Thank you very much for the information, John.
[John]
> The Book was "A Time to Plant and a Time to Uproot: A History of
> Papua New Guinean Agriculture" Edited by Donald Denoon and Catherine
> Snowdon, published by the Institute for Papua New Guinean Studies,
> Port Moresby. Amongst indigenous cultivars included in the
> Australasian Vavilov zone are sugar cane (Saccharum sp.), sago
> (Metroxylon sp.), one variety of taro (Colocasia sp.), the yams
> (Dioscorea bulbifera, hispida, nummularia and pentaphila)

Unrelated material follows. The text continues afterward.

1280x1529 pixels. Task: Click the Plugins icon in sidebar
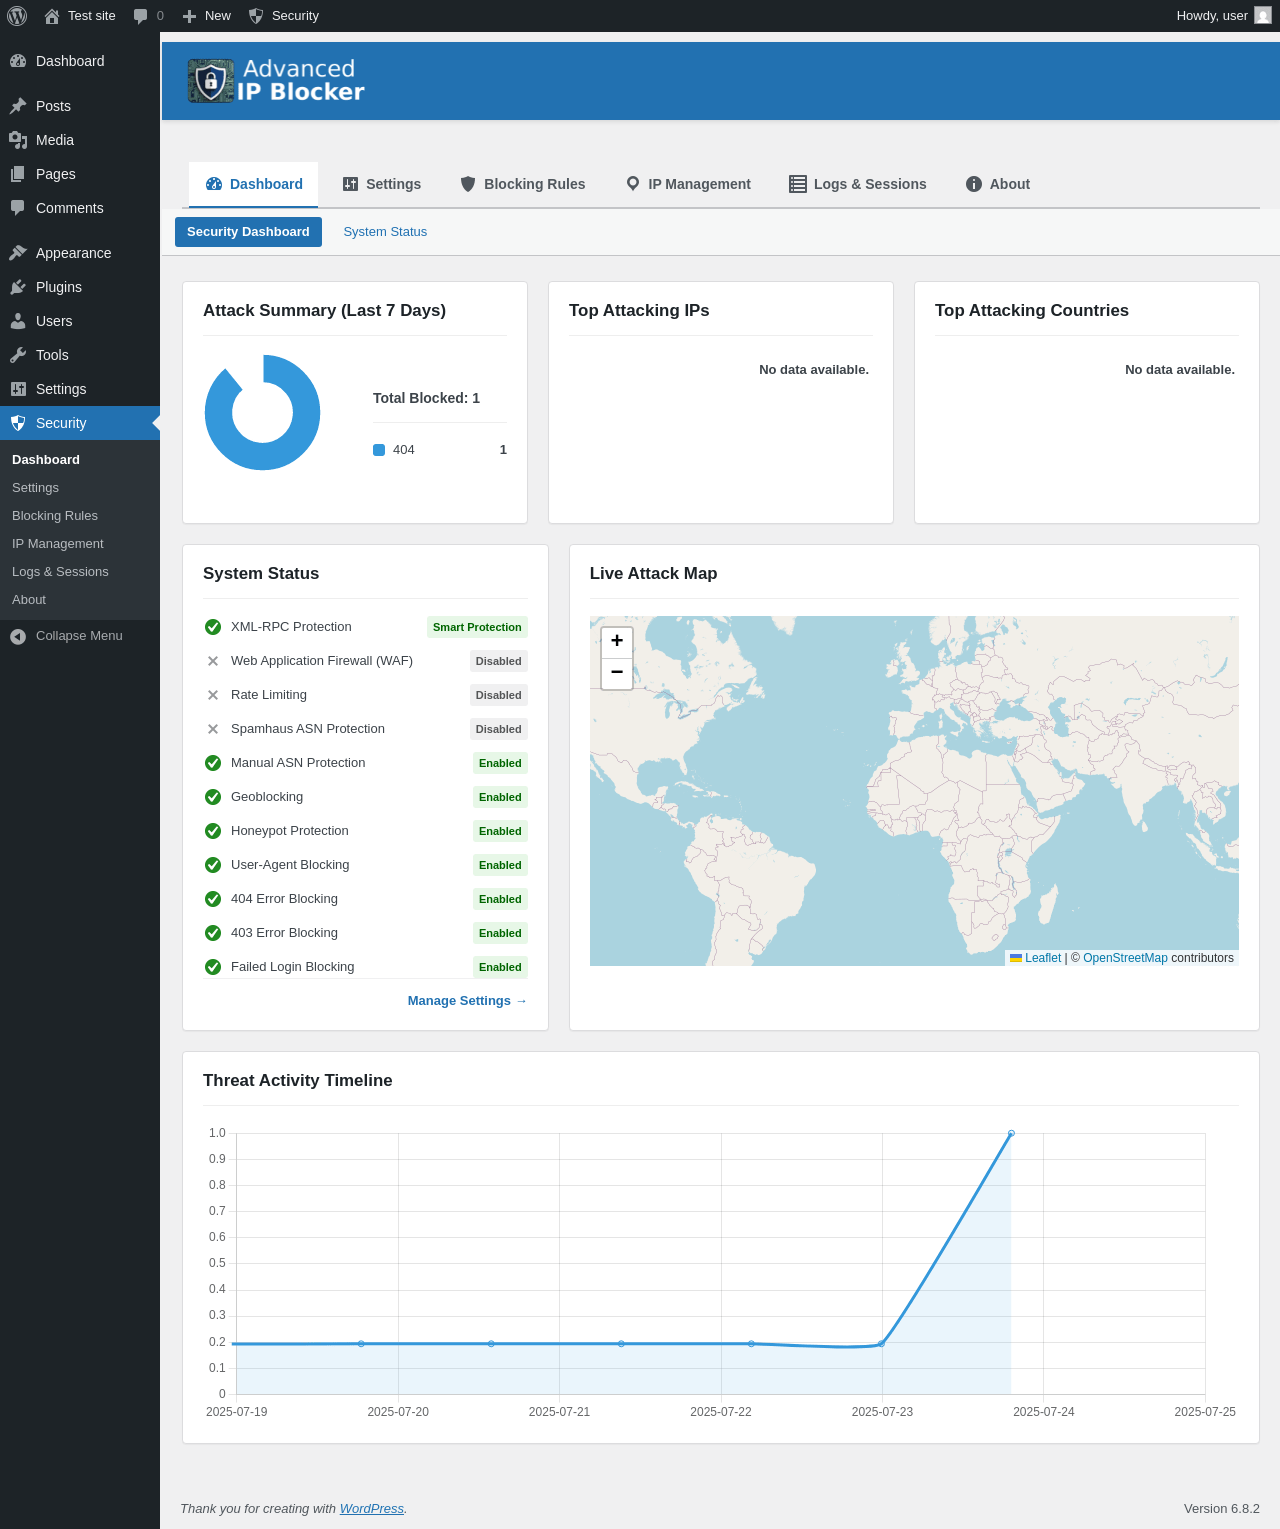point(18,287)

> Australomusa bananas (Australomusa sp.), possibly coconuts (Cocos
> nucifera), Pandanus nuts (Pandanus sp.) and a varity of local crops
> (eg. pitpit (Setaria palmifolia)) not widely known outside of the
> South East Asian region to where they were introduced from New Guinea
> deep in the past, including Amaranthus sp. Rungia, Oenanathe.
[Alexander]
As far as I understand, this zone doesn't include Australia. Right?
[J]
> This
> has led Ethnobotanists to suggest (before the discovery of recent
> evidence at Kuk and the Solomons) "the extent to which plants
> indigenous to the island (of New Guinea) are cultivated in gardens
> here makes it reasonable to suggest that agriculture could have begun
> in New Guinea independently of South East Asia." (p35)
[A]
And what is your personal opinion, John?
Are there 2 independent zones in the Indopacific region (somewhere in
Indochina and in New Guinea)?
Or the Indochina center is a secondary one, a kind of "subsidiary" for the
PNG center?
Or modern Papuans and Melanesians are not direct descendants of those who
dealt with the taro starch 28,000 BP?
I think that we should start from the model "every cultivar has been
domesticated only once".
[J]
> This forms part of the eastern subdivision of the Indo-Malesian
> Floral Region, the richest in plants useful to humankind. The very
> diversity of cultivars when compared with other areas of known biotic
> potential (eg. the Americas, the Middle East etc) suggests a far
> greater depth of cultivation than these other regions, a depth
> extending well back before the end of the last Ice Age. The fact
> that we now have evidence of domesticates going back 25-28,000 years
> ago, gives some length to the depths of time we are considering.
[A]
Such time depth could help us to explain the unique language superfamilies
density in PNG. If the process of the divergention started so early and none
of branches had a serious technological advantage to press out the
neighbours, the picture should be as complex as we see.
[J]
> Unfortunately plant materials survive poorly in the trops and it is a
> lot harder to recognise domesticated crop remains in this part of the
> world (when compared to the arid-grains of the Middle East). In any
> case, it seems that a complete dependence upon cultivation such as we
> see in the Middle East from 8,500 BP onwards, never occurred in this
> region.
[A]
And what about many modern (say, just before the Europeans came) Papua
groups? Can you imagine them without gardens and pigs?
[J]
> In any case,
> the priority currently given to the seed and grain crops in the
> Middle East as the first cultivars may be in need of a recent
> revision fairly soon.
[A]
What do you mean? A non-cereals (based on roots) phase in the Near East
agriculture?
But it is a non-equatorial zone, so an analogy might here not work.